■ Work task:
The meme in the personal essay below gives each of three things its own age or era. List each of the three with its age or era.

■ Quoted passage:

★ ★ ★

I’m not entirely sure how to approach this one, so I’ll just do what I always do—air it out here like I tend to do with everything else in my life.
Since my life has increasingly become a series of memes, I’ll start with one that feels painfully accurate:
I’m at the age where my mind firmly believes I’m 29, my humor suggests I’m 12, and my body possibly died in the Civil War.
That about sums it up.
Lately, I’ve been trying to clean up the house and yard. I go into it with all these grand plans—projects lined up, motivation high—and then I manage to finish one thing… and immediately feel like I need to lie down for an hour.
There are obvious reasons for that. The strokes have absolutely impacted my mobility and stamina. And, inconveniently, time has continued to do what time does.
If I’m being honest, there are plenty of days I wish I were still 29. My body would cooperate a lot more, and I’d still be in the Army—a place I miss more often than I don’t.
One thing I think most people don’t truly understand—myself included, once upon a time—is just how significant the body’s changes are as you get older.
Some people find that realization “shocking.”
Others… live it.
Even as a provider, I don’t think I fully grasped how much those changes impact daily life until I experienced them myself.
I remember a moment a few years ago when my dad was visiting. I woke up with my shoulders on fire and casually said, “There must be a storm coming.”
He laughed.
Then he reminded me that years earlier, he had said the same thing—and I had laughed at him.

★ ★ ★

■ Dataset content:
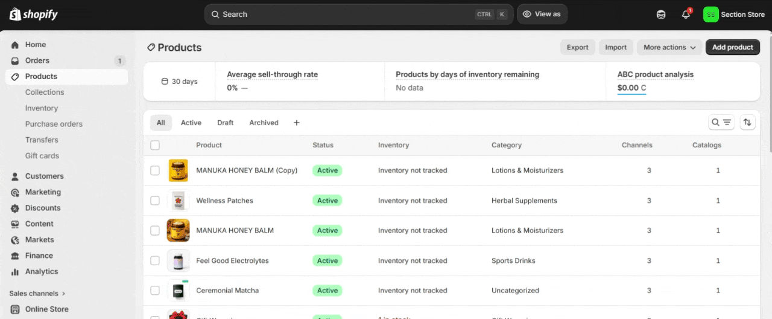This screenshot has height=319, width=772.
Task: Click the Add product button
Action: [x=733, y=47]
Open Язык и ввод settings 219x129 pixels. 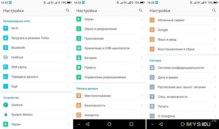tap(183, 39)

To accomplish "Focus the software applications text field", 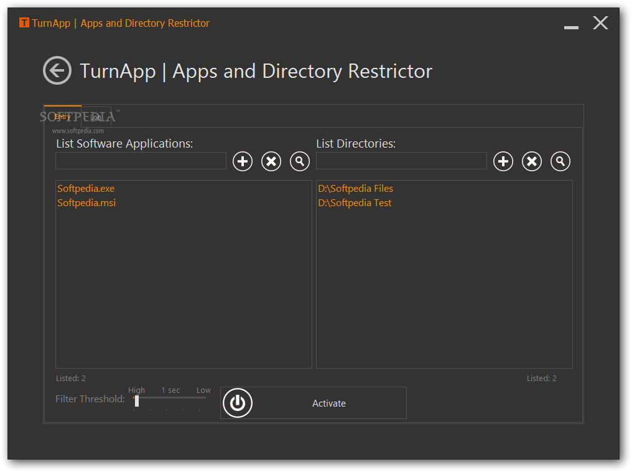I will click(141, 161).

★ ★ ★

■ Output for this exercise:
- Mind: 29
- Humor: 12
- Body: possibly died in the Civil War